What to do when receiving blackmail emails saying “I know your password”.
Take a breath, and think about what the scammer is really saying. Like I said before, if the scammer was such an elite hacker, why is he/she sending you an email when he could just lock you out of the computer he supposedly has full control over? Or why would he not include the compromising material to prove he really has any material? Most likely because he has no control over your computer, and he has no compromising material.
Change that password wherever you have used it.
If the password quoted in the email is one that you still use, then change it immediately.

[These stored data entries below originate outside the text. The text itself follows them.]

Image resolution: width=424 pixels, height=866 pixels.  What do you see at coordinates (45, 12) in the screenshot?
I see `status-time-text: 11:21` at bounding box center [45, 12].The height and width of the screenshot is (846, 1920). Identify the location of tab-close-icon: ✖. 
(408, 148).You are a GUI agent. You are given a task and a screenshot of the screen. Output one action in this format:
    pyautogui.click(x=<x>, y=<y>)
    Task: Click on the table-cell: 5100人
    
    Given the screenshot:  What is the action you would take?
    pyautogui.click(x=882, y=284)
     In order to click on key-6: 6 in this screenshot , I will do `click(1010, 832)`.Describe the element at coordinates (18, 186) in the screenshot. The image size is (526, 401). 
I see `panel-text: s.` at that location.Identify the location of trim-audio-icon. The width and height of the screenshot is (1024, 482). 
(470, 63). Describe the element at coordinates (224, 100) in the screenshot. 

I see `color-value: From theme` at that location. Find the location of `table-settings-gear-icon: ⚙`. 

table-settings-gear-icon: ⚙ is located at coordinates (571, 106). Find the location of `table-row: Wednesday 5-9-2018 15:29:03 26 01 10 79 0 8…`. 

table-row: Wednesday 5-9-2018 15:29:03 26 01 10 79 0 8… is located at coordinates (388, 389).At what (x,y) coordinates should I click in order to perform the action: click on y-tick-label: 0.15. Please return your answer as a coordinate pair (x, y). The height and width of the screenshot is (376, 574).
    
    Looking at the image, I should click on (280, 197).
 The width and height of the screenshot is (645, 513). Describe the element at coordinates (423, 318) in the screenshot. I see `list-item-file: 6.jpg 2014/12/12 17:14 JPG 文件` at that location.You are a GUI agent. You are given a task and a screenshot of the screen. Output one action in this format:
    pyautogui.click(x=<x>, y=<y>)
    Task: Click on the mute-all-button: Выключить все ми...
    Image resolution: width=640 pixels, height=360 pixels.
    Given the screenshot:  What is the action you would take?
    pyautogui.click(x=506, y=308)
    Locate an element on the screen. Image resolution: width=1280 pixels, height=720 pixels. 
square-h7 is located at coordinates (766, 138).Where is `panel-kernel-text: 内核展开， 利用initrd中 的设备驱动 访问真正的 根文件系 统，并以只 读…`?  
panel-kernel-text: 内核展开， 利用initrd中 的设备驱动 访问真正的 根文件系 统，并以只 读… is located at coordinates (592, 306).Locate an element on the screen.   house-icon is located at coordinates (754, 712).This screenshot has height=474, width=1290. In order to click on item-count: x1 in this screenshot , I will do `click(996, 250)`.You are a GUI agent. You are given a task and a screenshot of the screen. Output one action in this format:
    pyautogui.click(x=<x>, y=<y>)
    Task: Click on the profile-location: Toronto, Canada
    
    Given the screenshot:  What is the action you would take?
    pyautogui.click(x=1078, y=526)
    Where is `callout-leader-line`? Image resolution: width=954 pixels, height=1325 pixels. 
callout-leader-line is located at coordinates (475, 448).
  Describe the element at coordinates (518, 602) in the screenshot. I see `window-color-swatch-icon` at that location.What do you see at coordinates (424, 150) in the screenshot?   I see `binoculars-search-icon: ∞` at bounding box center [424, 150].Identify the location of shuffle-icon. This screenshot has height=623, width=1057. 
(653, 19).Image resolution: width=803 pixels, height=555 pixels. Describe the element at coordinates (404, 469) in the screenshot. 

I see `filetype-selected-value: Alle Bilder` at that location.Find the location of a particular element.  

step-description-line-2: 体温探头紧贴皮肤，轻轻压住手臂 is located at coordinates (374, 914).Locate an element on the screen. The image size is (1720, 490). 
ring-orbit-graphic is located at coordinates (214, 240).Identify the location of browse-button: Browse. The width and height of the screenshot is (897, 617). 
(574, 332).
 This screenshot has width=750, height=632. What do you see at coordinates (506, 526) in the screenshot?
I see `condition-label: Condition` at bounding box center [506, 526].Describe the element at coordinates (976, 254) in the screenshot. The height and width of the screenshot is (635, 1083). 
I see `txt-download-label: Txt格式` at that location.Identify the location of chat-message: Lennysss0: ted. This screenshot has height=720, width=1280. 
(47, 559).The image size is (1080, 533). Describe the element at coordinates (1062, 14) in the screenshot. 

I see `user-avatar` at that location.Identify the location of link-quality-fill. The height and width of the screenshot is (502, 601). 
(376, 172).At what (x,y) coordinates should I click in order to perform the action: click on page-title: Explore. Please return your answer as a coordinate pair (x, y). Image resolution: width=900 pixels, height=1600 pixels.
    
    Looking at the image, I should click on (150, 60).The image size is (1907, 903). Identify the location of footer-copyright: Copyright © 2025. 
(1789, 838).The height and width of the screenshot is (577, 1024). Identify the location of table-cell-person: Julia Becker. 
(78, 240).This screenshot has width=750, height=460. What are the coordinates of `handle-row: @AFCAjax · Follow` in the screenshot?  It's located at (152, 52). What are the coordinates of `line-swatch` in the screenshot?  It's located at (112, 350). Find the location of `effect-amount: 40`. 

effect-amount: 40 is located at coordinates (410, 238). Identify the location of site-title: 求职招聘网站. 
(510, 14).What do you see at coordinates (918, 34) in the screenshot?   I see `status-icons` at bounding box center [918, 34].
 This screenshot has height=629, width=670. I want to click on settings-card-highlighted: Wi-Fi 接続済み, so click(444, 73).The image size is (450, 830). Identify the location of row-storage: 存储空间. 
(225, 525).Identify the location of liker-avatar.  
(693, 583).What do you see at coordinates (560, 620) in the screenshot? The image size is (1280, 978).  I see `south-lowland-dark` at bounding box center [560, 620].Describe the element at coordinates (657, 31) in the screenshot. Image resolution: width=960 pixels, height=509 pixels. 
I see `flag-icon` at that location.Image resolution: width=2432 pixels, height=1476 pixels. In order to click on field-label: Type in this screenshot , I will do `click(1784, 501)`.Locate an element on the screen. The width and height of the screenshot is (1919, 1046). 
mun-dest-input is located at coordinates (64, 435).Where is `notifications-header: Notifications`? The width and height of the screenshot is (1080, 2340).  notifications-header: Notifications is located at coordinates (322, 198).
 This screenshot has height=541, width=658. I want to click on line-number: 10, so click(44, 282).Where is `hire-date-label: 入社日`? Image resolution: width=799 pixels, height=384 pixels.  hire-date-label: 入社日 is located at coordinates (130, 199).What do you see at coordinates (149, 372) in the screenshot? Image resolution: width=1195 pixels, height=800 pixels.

Everywhere that you use it.
And STOP using the same password at multiple sites and services. If you find it difficult to remember passwords, use a password manager like 1Password that can randomly generate strong and unique passwords for every service, and helps you to use them without having to remember what they are.
Ignore the email, and don’t reply to the scammer. But don’t delete the email, as you may want to keep it as evidence. If you have been scammed and paid the money, then report the scam to your local FBI field office in the U.S. or your local police force in the U.K, or Australia, or your juristiction. If you have spotted the scam for what it is in time, then you should still report the scam. But then to the Internet Crime Complaint Center (IC3) in the U.S. and Action Fraud, the National Fraud and Cyber Crime Reporting Centre, in the U.K. In Australia, you can report scams to the ACCC through the Scamwatch report a scam page. Also, report the email address to the service provider as a scammer.